**TASK REQUIREMENTS**
Only the lines from the start of the entries up to and including the line with "Toggle the record" should be written out, exactly as they stand.

**EXERCISE INPUTS**
━━━━━━━━━━━━━━━━━━━━

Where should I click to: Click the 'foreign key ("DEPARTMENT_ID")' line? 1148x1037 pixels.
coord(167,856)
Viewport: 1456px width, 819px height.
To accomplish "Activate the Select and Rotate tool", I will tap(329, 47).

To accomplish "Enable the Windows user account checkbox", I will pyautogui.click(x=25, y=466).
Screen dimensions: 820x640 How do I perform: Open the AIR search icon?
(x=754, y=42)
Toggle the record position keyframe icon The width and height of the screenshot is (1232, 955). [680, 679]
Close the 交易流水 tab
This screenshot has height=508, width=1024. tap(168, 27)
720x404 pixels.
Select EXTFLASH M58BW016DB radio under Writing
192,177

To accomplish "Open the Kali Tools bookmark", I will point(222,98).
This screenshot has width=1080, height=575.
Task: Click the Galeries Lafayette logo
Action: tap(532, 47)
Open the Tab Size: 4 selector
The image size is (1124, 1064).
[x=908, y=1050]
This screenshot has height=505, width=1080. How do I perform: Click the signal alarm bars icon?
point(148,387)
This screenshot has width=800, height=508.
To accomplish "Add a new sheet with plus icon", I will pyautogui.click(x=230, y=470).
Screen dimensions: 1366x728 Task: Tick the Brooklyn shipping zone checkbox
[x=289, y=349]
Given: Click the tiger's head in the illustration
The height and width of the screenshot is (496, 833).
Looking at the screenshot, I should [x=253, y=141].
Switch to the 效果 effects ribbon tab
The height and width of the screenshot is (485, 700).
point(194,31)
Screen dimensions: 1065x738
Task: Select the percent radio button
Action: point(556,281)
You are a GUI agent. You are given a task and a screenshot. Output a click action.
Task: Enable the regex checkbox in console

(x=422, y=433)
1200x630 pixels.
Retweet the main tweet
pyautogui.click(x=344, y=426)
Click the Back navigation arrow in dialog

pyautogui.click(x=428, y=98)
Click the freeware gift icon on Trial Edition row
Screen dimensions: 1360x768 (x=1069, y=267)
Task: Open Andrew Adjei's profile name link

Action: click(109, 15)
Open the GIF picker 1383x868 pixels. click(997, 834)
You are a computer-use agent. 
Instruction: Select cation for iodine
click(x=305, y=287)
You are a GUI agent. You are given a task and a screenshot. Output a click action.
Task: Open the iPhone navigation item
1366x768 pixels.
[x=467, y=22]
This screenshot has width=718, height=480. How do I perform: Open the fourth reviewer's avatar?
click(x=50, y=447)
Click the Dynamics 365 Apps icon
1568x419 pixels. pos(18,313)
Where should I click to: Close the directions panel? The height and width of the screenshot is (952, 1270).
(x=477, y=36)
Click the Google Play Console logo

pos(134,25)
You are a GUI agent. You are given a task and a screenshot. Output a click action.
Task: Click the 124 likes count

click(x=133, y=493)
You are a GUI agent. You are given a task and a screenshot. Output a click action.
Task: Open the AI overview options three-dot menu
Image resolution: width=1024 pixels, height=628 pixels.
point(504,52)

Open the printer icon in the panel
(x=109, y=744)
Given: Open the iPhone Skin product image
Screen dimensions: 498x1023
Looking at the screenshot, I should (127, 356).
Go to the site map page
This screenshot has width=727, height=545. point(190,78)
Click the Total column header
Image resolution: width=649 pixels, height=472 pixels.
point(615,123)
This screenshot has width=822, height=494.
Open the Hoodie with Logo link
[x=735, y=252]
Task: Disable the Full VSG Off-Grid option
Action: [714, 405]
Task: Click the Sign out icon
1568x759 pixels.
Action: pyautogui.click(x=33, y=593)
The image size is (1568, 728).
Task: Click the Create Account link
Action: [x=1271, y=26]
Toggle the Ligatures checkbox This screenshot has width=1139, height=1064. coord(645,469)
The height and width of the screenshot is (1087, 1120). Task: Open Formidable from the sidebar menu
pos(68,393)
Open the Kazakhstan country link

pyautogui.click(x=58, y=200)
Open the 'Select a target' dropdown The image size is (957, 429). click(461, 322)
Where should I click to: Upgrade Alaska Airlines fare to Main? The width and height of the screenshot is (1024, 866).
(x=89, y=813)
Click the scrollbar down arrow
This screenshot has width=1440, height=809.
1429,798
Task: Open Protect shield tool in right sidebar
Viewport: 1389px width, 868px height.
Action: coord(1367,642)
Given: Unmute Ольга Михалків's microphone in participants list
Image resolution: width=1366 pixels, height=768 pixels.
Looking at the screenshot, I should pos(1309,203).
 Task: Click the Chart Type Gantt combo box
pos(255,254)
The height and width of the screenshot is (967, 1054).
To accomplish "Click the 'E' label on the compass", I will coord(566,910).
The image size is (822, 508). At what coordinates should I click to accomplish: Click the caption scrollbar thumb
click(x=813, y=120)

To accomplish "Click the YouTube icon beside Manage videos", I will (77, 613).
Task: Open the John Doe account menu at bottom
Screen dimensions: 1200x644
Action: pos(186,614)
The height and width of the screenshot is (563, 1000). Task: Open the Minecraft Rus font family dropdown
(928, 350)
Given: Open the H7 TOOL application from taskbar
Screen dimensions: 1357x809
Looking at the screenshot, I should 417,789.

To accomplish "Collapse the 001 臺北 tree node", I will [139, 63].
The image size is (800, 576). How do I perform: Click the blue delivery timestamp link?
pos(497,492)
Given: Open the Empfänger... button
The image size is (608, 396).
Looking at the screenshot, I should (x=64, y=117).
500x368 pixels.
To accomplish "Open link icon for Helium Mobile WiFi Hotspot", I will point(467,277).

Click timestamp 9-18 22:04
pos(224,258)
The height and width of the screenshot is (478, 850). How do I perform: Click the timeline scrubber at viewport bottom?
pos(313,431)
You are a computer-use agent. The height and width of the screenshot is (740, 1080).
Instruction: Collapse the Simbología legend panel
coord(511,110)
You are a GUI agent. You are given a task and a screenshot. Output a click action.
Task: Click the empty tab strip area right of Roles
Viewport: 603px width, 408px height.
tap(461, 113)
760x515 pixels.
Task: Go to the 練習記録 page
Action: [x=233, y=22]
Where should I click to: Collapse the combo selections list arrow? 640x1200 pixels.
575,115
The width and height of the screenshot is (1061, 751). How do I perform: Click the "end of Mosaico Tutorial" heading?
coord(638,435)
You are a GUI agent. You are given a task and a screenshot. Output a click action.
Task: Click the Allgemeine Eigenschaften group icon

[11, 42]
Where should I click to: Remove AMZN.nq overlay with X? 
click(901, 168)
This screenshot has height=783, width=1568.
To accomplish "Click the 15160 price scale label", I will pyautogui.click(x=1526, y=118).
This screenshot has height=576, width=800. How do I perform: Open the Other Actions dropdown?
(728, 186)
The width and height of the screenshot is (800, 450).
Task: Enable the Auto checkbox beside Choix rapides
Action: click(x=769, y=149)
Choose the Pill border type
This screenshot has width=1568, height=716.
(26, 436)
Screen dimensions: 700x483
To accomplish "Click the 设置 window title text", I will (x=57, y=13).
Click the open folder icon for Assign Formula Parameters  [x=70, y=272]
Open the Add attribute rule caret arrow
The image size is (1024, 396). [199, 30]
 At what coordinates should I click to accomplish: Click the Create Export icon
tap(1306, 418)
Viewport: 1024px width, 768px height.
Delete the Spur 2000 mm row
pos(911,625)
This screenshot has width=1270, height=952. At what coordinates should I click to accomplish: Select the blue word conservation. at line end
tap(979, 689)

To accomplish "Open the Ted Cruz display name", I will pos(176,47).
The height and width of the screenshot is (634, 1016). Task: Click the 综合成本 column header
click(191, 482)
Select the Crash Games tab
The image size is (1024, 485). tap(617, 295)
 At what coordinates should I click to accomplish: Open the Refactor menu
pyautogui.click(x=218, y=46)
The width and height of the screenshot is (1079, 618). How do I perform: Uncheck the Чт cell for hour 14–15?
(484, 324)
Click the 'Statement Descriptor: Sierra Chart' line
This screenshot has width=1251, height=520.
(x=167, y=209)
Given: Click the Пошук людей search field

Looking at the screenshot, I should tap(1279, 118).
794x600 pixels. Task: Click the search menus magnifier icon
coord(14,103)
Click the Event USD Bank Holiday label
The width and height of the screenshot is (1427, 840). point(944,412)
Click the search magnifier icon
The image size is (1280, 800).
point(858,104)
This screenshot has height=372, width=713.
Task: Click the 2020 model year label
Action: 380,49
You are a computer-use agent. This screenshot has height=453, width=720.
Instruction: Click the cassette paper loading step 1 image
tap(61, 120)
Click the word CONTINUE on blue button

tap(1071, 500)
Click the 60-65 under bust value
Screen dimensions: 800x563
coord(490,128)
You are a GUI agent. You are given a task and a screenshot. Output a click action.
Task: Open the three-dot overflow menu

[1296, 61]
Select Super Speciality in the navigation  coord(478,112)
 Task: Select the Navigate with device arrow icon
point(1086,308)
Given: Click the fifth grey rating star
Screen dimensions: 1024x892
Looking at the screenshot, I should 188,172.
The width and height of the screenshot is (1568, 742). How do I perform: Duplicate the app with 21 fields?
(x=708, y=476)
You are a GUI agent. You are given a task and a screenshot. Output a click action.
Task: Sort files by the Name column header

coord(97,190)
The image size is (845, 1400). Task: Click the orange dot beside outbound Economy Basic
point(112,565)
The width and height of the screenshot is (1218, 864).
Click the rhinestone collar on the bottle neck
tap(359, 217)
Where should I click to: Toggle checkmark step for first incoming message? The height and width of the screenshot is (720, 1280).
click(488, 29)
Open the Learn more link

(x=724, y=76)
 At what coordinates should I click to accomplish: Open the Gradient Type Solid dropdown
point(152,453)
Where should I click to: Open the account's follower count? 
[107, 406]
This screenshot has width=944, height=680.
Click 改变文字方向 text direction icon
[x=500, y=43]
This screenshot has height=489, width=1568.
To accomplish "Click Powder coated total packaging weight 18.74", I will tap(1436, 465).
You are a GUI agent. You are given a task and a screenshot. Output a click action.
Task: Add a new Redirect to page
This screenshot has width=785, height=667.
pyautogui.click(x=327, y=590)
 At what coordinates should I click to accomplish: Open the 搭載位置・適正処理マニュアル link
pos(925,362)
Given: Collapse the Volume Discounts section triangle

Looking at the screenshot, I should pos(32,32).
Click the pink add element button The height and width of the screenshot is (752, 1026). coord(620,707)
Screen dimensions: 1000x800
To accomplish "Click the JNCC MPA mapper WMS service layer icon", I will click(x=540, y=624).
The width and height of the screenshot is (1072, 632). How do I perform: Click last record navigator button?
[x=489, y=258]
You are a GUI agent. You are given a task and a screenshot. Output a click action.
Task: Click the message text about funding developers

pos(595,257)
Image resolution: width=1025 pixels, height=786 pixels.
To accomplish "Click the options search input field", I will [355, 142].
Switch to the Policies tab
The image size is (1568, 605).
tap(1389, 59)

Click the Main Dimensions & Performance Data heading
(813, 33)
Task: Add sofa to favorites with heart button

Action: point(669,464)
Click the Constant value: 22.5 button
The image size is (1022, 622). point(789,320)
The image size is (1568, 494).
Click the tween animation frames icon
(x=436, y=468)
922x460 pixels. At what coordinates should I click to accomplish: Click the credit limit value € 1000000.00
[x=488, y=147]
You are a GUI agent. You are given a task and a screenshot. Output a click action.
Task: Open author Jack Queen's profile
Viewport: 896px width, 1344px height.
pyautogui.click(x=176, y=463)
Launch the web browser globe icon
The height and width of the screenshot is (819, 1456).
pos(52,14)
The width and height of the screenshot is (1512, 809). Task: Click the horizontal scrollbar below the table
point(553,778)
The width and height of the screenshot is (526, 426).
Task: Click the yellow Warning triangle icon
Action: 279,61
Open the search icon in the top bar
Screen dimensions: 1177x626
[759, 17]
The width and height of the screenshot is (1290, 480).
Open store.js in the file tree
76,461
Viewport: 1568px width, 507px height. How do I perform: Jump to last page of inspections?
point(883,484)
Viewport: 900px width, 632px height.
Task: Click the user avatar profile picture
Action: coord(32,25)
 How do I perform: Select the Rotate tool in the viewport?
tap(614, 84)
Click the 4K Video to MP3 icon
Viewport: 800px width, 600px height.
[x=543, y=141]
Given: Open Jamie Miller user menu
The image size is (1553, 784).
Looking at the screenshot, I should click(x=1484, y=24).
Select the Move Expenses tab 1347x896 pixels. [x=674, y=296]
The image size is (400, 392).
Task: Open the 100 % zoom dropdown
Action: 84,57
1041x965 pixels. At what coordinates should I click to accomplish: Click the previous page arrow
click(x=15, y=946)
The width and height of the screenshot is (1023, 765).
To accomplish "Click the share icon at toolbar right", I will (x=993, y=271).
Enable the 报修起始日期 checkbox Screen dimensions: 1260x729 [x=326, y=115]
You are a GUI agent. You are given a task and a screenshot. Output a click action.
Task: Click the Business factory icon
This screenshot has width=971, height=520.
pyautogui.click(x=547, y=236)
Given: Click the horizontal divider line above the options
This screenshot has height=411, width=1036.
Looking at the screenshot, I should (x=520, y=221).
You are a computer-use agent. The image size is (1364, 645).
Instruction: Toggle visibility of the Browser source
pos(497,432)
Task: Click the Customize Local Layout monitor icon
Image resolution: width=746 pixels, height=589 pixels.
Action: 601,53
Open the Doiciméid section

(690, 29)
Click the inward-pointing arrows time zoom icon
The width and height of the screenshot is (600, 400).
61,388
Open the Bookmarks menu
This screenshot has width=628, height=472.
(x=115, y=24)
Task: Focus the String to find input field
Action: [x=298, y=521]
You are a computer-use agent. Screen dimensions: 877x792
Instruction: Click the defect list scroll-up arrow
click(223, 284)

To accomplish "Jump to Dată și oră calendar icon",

━━━━━━━━━━━━━━━━━━━━

**TASK RESULT**
Where should I click to: Click the 'foreign key ("DEPARTMENT_ID")' line? 1148x1037 pixels.
coord(167,856)
Viewport: 1456px width, 819px height.
To accomplish "Activate the Select and Rotate tool", I will tap(329, 47).

To accomplish "Enable the Windows user account checkbox", I will pyautogui.click(x=25, y=466).
Screen dimensions: 820x640 How do I perform: Open the AIR search icon?
(x=754, y=42)
Toggle the record position keyframe icon The width and height of the screenshot is (1232, 955). [680, 679]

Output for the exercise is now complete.